EXERCISE DETAILS -
Would you set down all of the entries below exactly as they stand?
Top of SUPPLIED DATA
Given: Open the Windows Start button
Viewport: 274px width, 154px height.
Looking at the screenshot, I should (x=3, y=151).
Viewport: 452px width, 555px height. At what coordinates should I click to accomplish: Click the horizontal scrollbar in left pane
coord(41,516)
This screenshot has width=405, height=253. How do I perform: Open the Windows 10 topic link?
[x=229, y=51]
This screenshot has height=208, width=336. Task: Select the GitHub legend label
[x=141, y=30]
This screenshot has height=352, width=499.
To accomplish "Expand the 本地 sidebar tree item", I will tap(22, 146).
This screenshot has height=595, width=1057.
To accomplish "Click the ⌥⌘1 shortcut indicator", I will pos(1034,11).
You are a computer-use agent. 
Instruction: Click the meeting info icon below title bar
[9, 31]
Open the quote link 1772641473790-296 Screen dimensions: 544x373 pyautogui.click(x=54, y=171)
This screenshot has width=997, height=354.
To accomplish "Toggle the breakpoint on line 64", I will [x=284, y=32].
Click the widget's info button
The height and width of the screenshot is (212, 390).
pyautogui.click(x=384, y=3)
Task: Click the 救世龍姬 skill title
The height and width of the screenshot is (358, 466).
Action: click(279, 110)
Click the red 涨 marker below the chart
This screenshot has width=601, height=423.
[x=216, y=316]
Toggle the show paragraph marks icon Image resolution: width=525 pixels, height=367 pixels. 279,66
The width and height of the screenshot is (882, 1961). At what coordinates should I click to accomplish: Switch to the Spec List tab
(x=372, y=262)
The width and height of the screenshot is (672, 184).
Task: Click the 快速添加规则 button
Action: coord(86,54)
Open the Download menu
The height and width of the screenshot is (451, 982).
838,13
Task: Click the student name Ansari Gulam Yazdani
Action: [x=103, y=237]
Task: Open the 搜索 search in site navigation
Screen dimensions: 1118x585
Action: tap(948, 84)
Bottom of SUPPLIED DATA
SOLUTION FOR THIS TASK -
Given: Open the Windows Start button
Viewport: 274px width, 154px height.
Looking at the screenshot, I should (x=3, y=151).
Viewport: 452px width, 555px height. At what coordinates should I click to accomplish: Click the horizontal scrollbar in left pane
coord(41,516)
This screenshot has width=405, height=253. How do I perform: Open the Windows 10 topic link?
[x=229, y=51]
This screenshot has height=208, width=336. Task: Select the GitHub legend label
[x=141, y=30]
This screenshot has height=352, width=499.
To accomplish "Expand the 本地 sidebar tree item", I will tap(22, 146).
This screenshot has height=595, width=1057.
To accomplish "Click the ⌥⌘1 shortcut indicator", I will pos(1034,11).
You are a computer-use agent. 
Instruction: Click the meeting info icon below title bar
[9, 31]
Open the quote link 1772641473790-296 Screen dimensions: 544x373 pyautogui.click(x=54, y=171)
This screenshot has width=997, height=354.
To accomplish "Toggle the breakpoint on line 64", I will [x=284, y=32].
Click the widget's info button
The height and width of the screenshot is (212, 390).
pyautogui.click(x=384, y=3)
Task: Click the 救世龍姬 skill title
The height and width of the screenshot is (358, 466).
Action: click(279, 110)
Click the red 涨 marker below the chart
This screenshot has width=601, height=423.
[x=216, y=316]
Toggle the show paragraph marks icon Image resolution: width=525 pixels, height=367 pixels. 279,66
The width and height of the screenshot is (882, 1961). At what coordinates should I click to accomplish: Switch to the Spec List tab
(x=372, y=262)
The width and height of the screenshot is (672, 184).
Task: Click the 快速添加规则 button
Action: coord(86,54)
Open the Download menu
The height and width of the screenshot is (451, 982).
838,13
Task: Click the student name Ansari Gulam Yazdani
Action: [x=103, y=237]
Task: Open the 搜索 search in site navigation
Screen dimensions: 1118x585
Action: tap(948, 84)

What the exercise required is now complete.